In Bohemia, the Hutterites flourished for over a century, until renewed persecution forced them once again to migrate*:first to Transylvania, then in the early 18th Century, to Russia. In Russia, the Hutterites enjoyed relative prosperity, although their distinctive communal life was suppressed by the influence of the neighboring Mennonites.
In the 19th Century, when the Russian authorities demanded that the Hutterites participate in military service, there occurred the final great migration, as three waves of Hutterite emigrants left for the New World.
Named for the leaders of each wave, the three groupings (the Schmiedeleut, Dariusleut, and Lehrerleut) settled in various parts of the United States (primarily the Dakotas and Montana) and Canada (primarily Manitoba and Saskatchewan). Here each group re-established the traditional Hutterite communal life style. For a few years in the early 1950s, and from 1974 to 1990, the Arnoldleut (or Bruderhof Communities) were recognized as Hutterites.

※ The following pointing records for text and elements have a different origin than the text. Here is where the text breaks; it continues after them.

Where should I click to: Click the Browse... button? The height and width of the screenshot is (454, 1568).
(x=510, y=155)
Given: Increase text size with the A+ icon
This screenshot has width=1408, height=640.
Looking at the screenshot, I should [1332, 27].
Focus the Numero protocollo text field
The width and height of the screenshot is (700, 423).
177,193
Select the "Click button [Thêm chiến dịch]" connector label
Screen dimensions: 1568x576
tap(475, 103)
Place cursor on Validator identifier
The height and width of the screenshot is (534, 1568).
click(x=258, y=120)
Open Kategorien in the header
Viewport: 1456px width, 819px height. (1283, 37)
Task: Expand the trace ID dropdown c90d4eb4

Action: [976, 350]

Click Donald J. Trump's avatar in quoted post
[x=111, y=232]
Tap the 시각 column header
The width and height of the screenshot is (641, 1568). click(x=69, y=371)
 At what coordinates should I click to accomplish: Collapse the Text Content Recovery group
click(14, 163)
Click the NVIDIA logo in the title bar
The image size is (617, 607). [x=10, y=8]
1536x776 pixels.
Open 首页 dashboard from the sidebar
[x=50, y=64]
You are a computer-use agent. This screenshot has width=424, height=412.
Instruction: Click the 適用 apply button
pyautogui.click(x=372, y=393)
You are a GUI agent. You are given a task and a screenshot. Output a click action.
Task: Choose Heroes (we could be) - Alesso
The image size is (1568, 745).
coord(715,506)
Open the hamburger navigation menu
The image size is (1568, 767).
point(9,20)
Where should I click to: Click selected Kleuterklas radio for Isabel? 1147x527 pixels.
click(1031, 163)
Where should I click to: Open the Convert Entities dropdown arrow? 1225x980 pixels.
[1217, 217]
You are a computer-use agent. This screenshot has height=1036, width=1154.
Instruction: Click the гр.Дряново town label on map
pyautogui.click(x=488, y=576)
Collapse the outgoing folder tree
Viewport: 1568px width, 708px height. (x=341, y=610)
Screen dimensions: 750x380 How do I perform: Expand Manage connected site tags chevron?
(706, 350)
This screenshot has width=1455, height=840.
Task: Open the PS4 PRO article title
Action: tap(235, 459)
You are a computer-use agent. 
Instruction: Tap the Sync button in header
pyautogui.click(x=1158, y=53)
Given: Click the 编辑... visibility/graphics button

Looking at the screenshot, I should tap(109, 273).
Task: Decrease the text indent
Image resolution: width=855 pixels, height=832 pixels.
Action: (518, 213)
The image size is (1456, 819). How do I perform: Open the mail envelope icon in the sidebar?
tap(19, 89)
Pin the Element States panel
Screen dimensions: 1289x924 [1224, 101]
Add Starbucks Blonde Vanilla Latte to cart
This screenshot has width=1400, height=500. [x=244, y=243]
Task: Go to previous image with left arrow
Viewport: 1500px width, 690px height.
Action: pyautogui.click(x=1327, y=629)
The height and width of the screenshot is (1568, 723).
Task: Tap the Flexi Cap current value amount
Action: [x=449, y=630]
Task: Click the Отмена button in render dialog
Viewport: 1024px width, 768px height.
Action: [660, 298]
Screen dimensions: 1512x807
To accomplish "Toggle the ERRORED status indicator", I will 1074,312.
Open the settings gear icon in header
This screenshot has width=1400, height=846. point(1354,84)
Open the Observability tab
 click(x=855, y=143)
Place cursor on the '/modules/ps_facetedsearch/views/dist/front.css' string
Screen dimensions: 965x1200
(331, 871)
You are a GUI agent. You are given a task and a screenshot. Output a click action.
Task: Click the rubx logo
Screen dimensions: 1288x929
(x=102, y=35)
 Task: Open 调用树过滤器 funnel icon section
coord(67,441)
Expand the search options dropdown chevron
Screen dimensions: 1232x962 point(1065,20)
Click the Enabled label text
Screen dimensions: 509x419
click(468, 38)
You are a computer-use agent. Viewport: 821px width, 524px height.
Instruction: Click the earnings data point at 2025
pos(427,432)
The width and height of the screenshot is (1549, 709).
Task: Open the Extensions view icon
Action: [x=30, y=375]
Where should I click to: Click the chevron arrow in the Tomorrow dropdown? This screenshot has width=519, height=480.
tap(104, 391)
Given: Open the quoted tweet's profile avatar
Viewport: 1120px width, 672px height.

During the First World War, the pacifist Hutterites suffered persecution in the United States, resulting in the emigration of many of the Schmiedeleut to Canada. With the passage of laws protecting conscientious objectors, however, many ultimately returned.
The Hutterites practice total community of goods: that is, all property is owned by the church, and individual members and their families are provided for out of the common resources. This practice is based largely on their interpretation of passages in Acts chapters 2 and 4, which speak of the believers "having all things in common."
Hutterite communities, called "colonies", are all rural, and depend largely on farming for their income. Each colony consists of a number of families, up to about one hundred people. When a colony exceeds this number, half the members are chosen by lot to "branch off" and form a new colony, with the financial assistance of the mother colony.
* Some Hutterites converted to Catholicism, and retained a separate ethnic identity in Slovakia as the Habaner through the 19th Century. By the end of the Second World War, this group had become essentially extinct.